やじうまミニレビュー
新骨伝導ヘッドフォン「OpenRun Pro」。音に厚みが出て音楽がより楽しく
2022年1月11日 06:20
昨今のコロナ禍で在宅勤務/リモートワークが増えているのは言うまでもないのだが、その中で筆者が手放せなくなったアイテムが骨伝導ヘッドフォンである。PC Watchでは毎日雑談タイムがあるほか、オンラインの記者説明会や、夜のジョギングでも、間違いなく骨伝導ヘッドフォンを使用している。
インイヤー型のイヤフォンは長時間着けていると痛みを感じるし、オーバーヘッド型も時間が経つと蒸れる。骨伝導ならその心配とは無縁だし、なにせ妻や子供からの呼びかけにもすぐに応えられ、急に宅配便などが来ても即座に対応できる。その一方で雑談や会議の内容が周囲に漏れることはない。屋外でジョギングする際は、周囲の交通状況に気を配れる。まさに最高だ。
そんな中、Shokz(元AfterShokz)は、CES 2022で骨伝導ヘッドフォンの新モデルとなる「OpenRun Pro」を発表した。日本国内ではGREEN FOUNDINGを通じてクラウドファンディングを実施しており、価格は2万3,880円となっている。事前に試用する機会を得たので、簡単に試用レポートをお届けしたい。
少しマーケティング寄りな話とはなるが、Shokzは2021年12月にAfterShokzからブランド名を変更した。今回のOpenRun Proはブランド名変更後の第1弾モデルとなる。
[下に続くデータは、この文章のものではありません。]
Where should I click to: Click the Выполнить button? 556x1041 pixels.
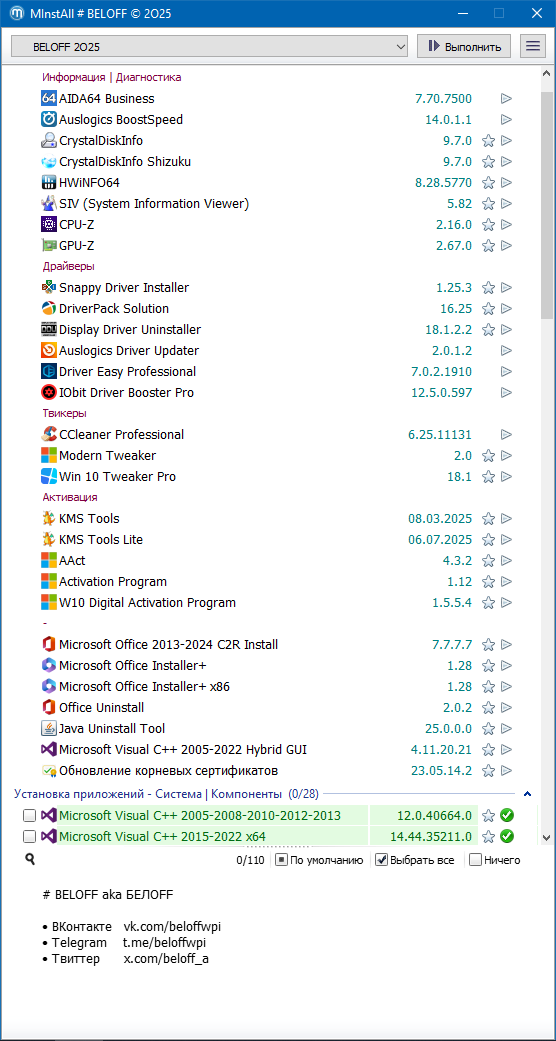[x=464, y=46]
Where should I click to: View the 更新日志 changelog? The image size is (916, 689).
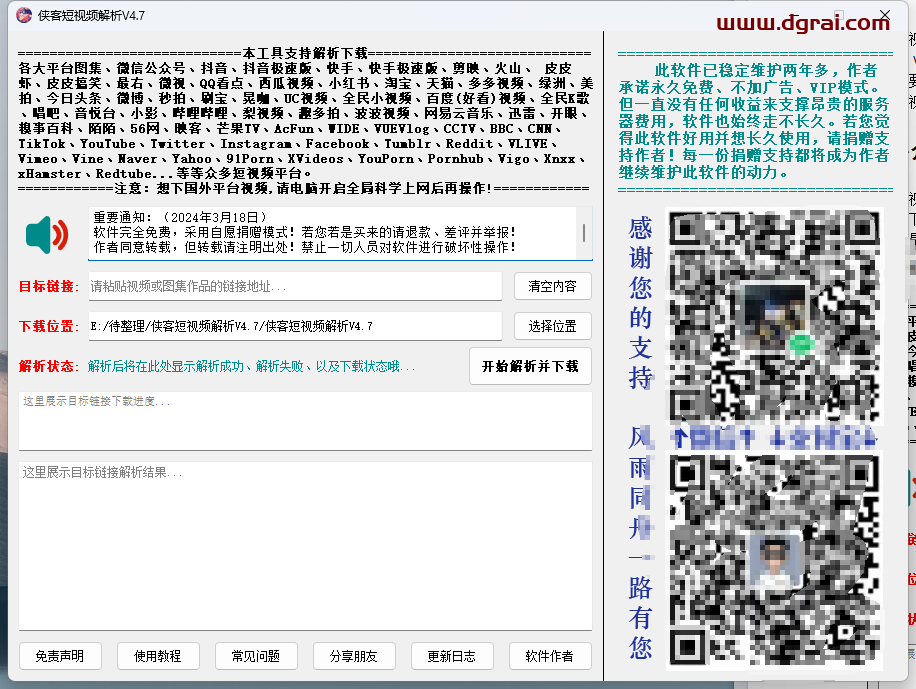[452, 656]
AfterShokz時代のフラグシップは「Aeropex」というモデルであったが、OpenRun Proはこの後継のフラグシップとして位置づけられているという。
そして同社はこれまでAeropex以外に、エントリー向けの「OpenMove」、Web会議向けの「OpenComm」という2モデルを展開してきたが、後2者はいずれもオープンイヤー(耳を塞がない)を彷彿とさせる「Open」を冠していたのに対し、Aeropexだけはこのネーミングルールから外れていた。新登場のOpenRun Proは満を持してこのOpenを冠する製品となったわけだ。
すると必然的に「“Pro”じゃないモデルは?」という疑問になるわけだが、同社によるとこれまで販売してきたAeropexを「OpenRun」に改名し、同梱品を変更するなどして廉価なモデルとして販売するという。つまり、1万円切りから2万円台半ばまでのレンジをすべてカバーしたわけである。
さて最新のOpenRun Proだが、第9世代骨伝導技術により、「明瞭でクリアな中域/高域を実現するとともに、新しいShokz TurboPitch技術で深みのある低域も実現した」としている。具体的には、2基の低音エンハンサ「CoreCushion」をトランスデューサの中に組み込むことで低域を改善したという。
こればかりは音楽を聴いてすぐに改善が感じられた。明らかにドラムのビートが増え、ボーカルの深みが増した。Aeropexを試用した当初は「骨伝導にしてはなかなかやる」とは思ったものの、OpenRun Proを1回聴いた後にAeropexに戻すと、かなりやせ細った感じの音楽になっていることに気づく。もちろん、筆者はAeropexを着けて毎日ジョギングをしたりもしている。運動をしながら音楽をオマケとして聴く分にはAeropexでもなんら不自由がないが、単なるヘッドフォンとして見た場合、OpenRun Proはより優秀であるのは言うまでもない。
マイクの品質に関しては、さすがにブームマイクを備えたOpenCommほどの音質ではないのだが、そこまでこだわらないのであれば、OpenCommよりもOpenRun Proの方が汎用性が高いだろう。1時間で満充電になる急速充電も備わったので、OpenCommの購入でためらっていた人にも最適と言えるのではないだろうか。
ちなみに骨伝導で気になる音漏れと振動だが、やはりOpenRun Proでも「ある」にはある。1m程度離れていてもある程度鳴っているのが分かるし、音量を60%以上に設定すると、ユニットと接するところがむず痒くなるのは致し方ない。また、当然周囲の雑音も入ってくるので、電車の中で使うのはあまりおすすめできない(周囲への音漏れと、音楽が聴き取りにくくなるので音量を上げざる得ない=振動が増える)。やはり、自宅やオフィス、室外で使うべきだろう。
ちなみに値段的にやや高価なのがネックだが、筆者にとって、骨伝導ヘッドフォンはもはやこれまで購入したどのヘッドフォンよりも利用頻度が高くなっているので、購入したとしても「元は取れる」とは思っている。ヘッドフォン周りで悩んでいるユーザーにおすすめしたい。